Carros Elétricos em 2026: Geely EX2 Lidera Valorização e JAC E-JS4 Apresenta Maior Desvalorização no Brasil

Mercado de Elétricos em 2026: Um Cenário de Contrastes

O mercado de carros elétricos no Brasil continua sua expansão em 2026, mas a preocupação com a desvalorização pós-compra se torna um fator crucial para novos e antigos proprietários. Um levantamento recente da Webmotors, parte do especial Qual Comprar 2026 do Autoesporte, revela um panorama intrigante: enquanto alguns modelos elétricos mantêm seu valor de forma surpreendente, outros sofrem quedas expressivas no mercado de revenda. O estudo detalha quais apostas são seguras e quais exigem atenção redobrada.

Gigantes Chineses e Tradicionais: Uma Nova Dinâmica de Valor

Os dados mostram uma mudança de cenário com a ascensão de marcas chinesas, que apresentam veículos com índices de desvalorização notavelmente baixos. Isso contrasta com alguns modelos de montadoras mais estabelecidas, que enfrentam depreciação acentuada. A competitividade das novatas se consolida, desafiando a percepção de que apenas marcas tradicionais oferecem segurança no valor de revenda.

Os Campeões da Valorização: Geely EX2 Lidera a Lista

Na ponta positiva, o Geely EX2 se destaca como o grande campeão, registrando uma desvalorização mínima de apenas 0,1%, praticamente mantendo seu valor original. Seguindo de perto, o Leapmotor C10 apresenta uma desvalorização de 0,5%, e o Chevrolet Spark EUV fecha o pódio com 3,3%. Outros modelos como o GAC Aion Y (3,4%) e o MG4 (4,5%) também demonstram forte retenção de valor, consolidando a presença e a confiança em veículos elétricos vindos da China.
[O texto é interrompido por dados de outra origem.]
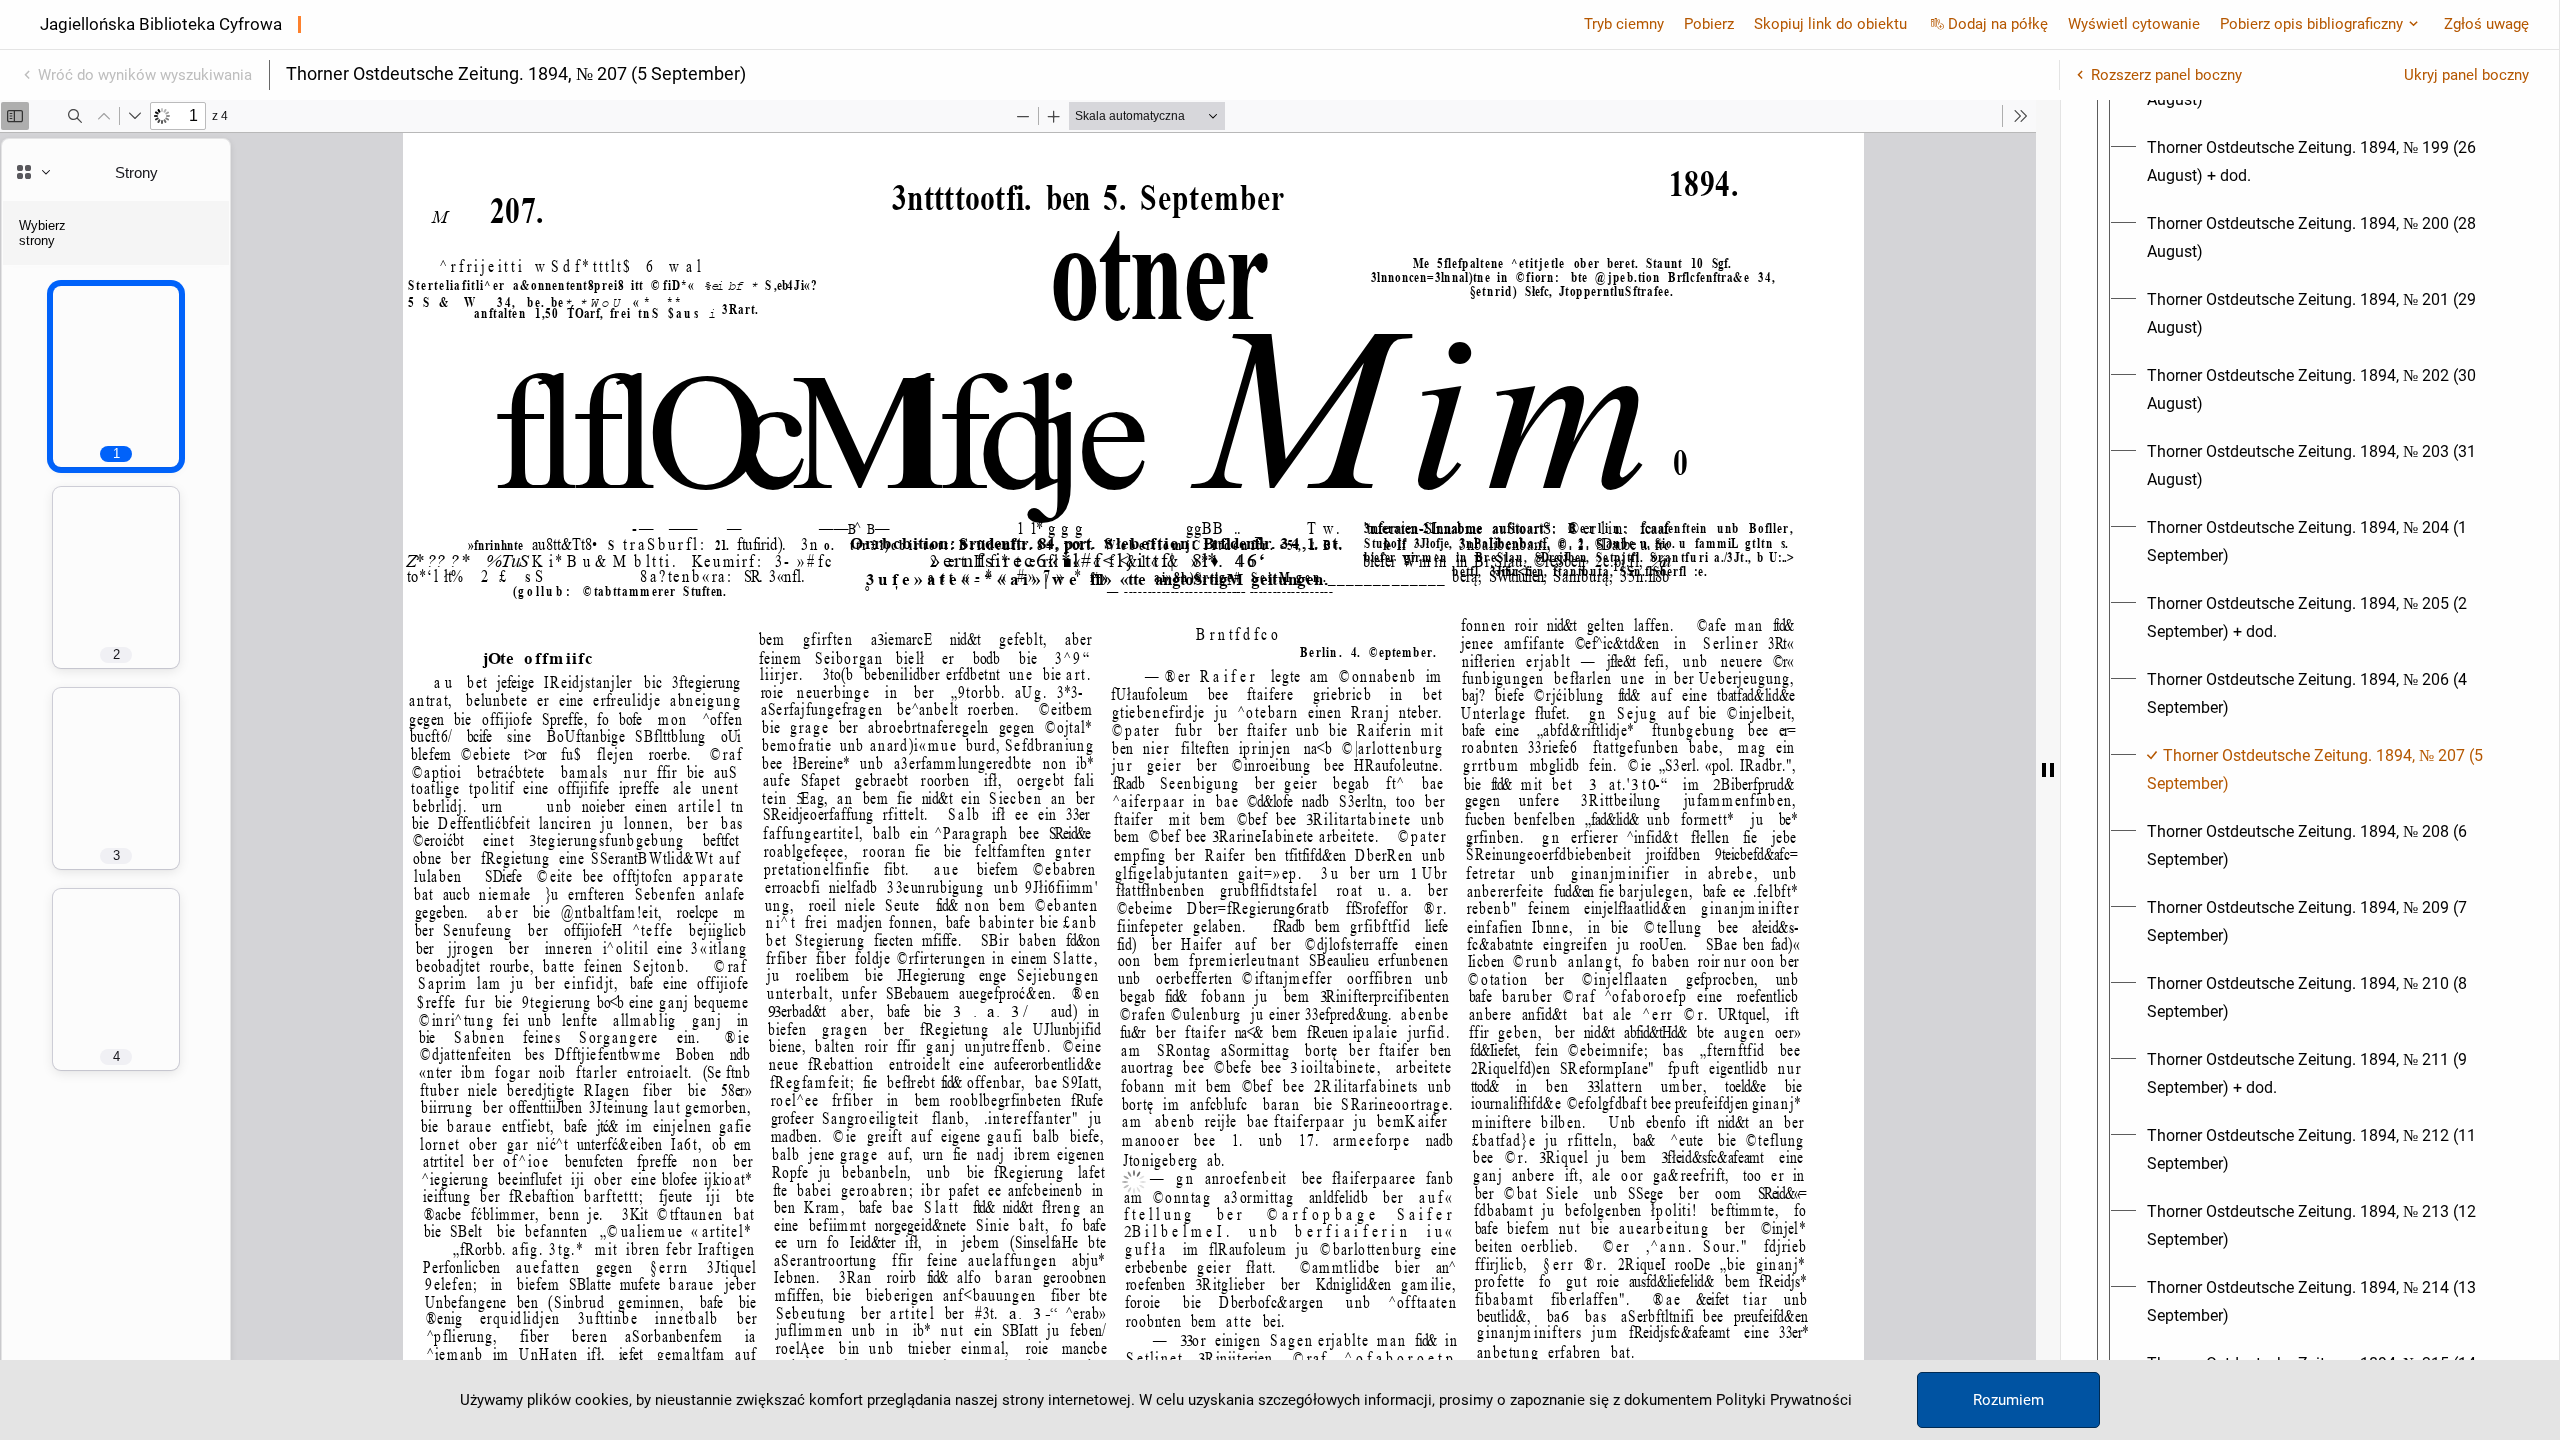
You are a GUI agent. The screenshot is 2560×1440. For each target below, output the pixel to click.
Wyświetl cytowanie (2134, 24)
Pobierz (1709, 24)
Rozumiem (2008, 1400)
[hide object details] (2048, 770)
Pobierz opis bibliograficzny (2311, 24)
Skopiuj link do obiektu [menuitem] (1830, 24)
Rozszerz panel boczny (2166, 75)
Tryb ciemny (1624, 24)
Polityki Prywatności (1784, 1400)
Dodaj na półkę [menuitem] (1998, 24)
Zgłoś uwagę (2486, 24)
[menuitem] (2328, 162)
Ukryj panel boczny (2466, 75)
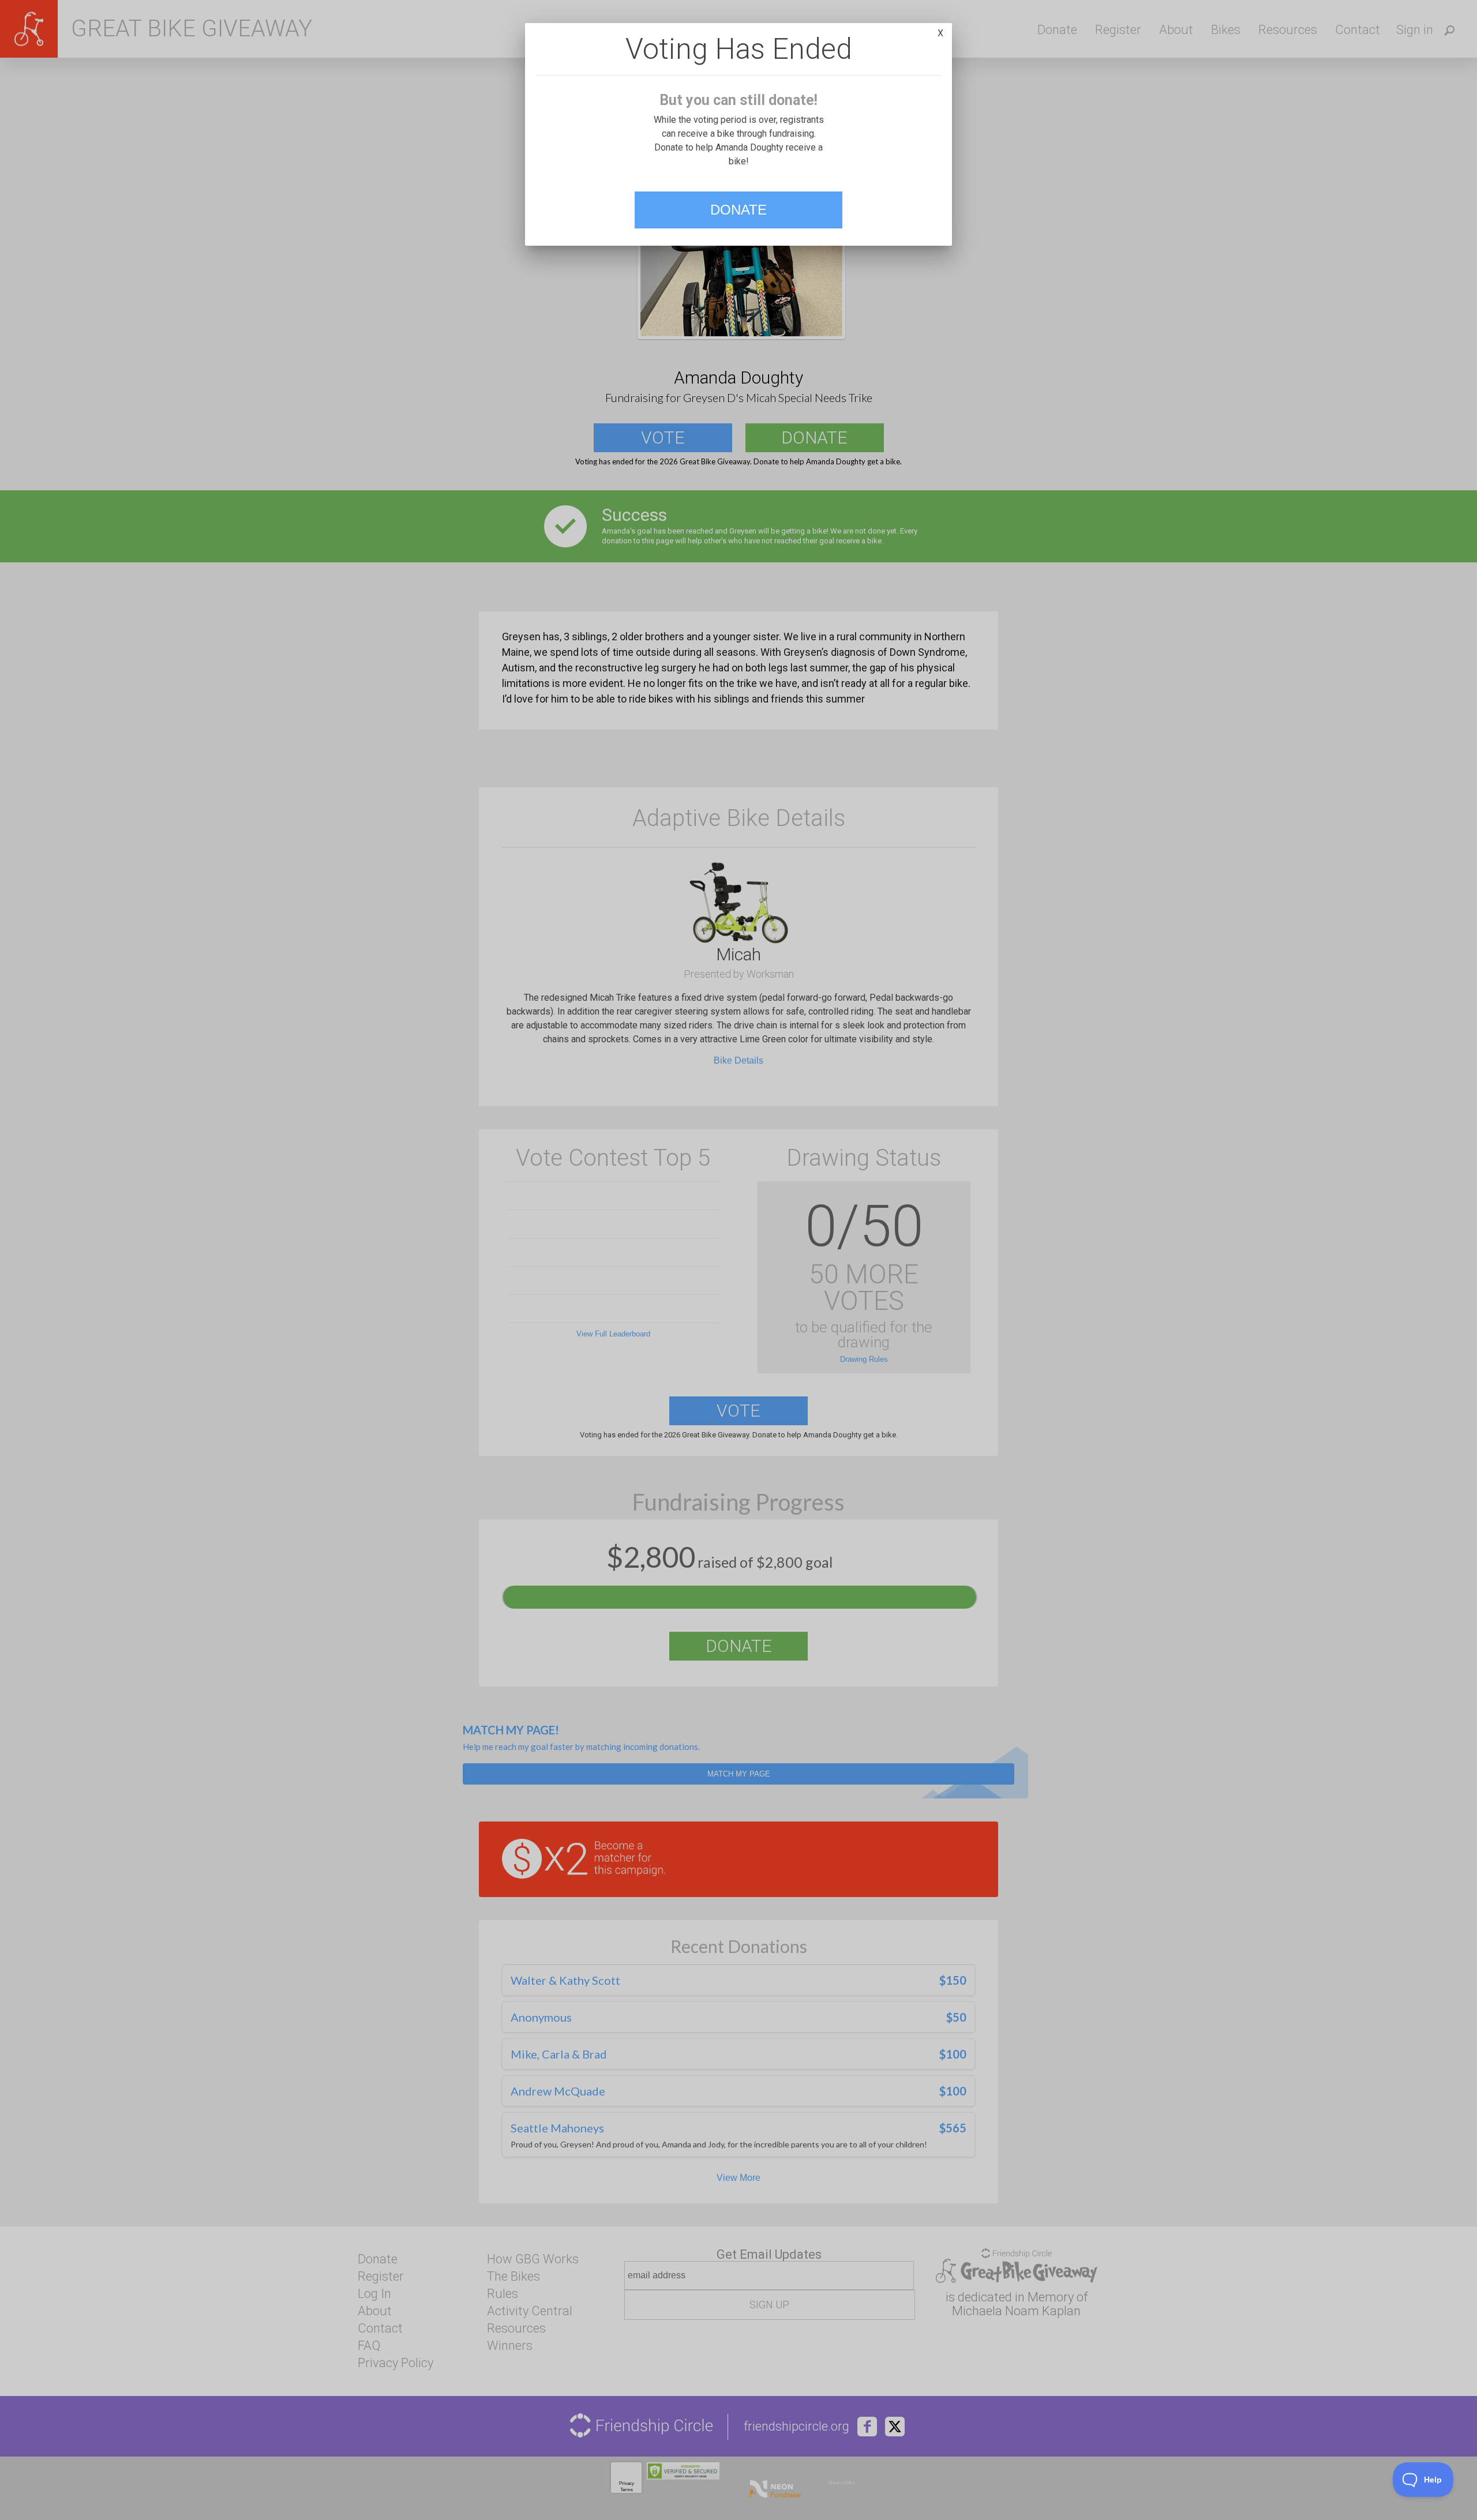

Os Que Mais Perdem Valor: JAC E-JS4 e Mini Cooper na Mira

Na outra extremidade do ranking, o JAC E-JS4 lidera a lista de maior desvalorização, com impressionantes 50,4%. O JAC E-J7 também figura entre os modelos com queda significativa, registrando 38,8%. O tradicional Mini Cooper elétrico não escapa, com uma desvalorização de 31%. Completam o top 5 de maior depreciação o BYD Seal (24,7%) e o Mini Aceman (24%), indicando que, apesar do avanço tecnológico, alguns modelos ainda enfrentam barreiras na aceitação do mercado de usados.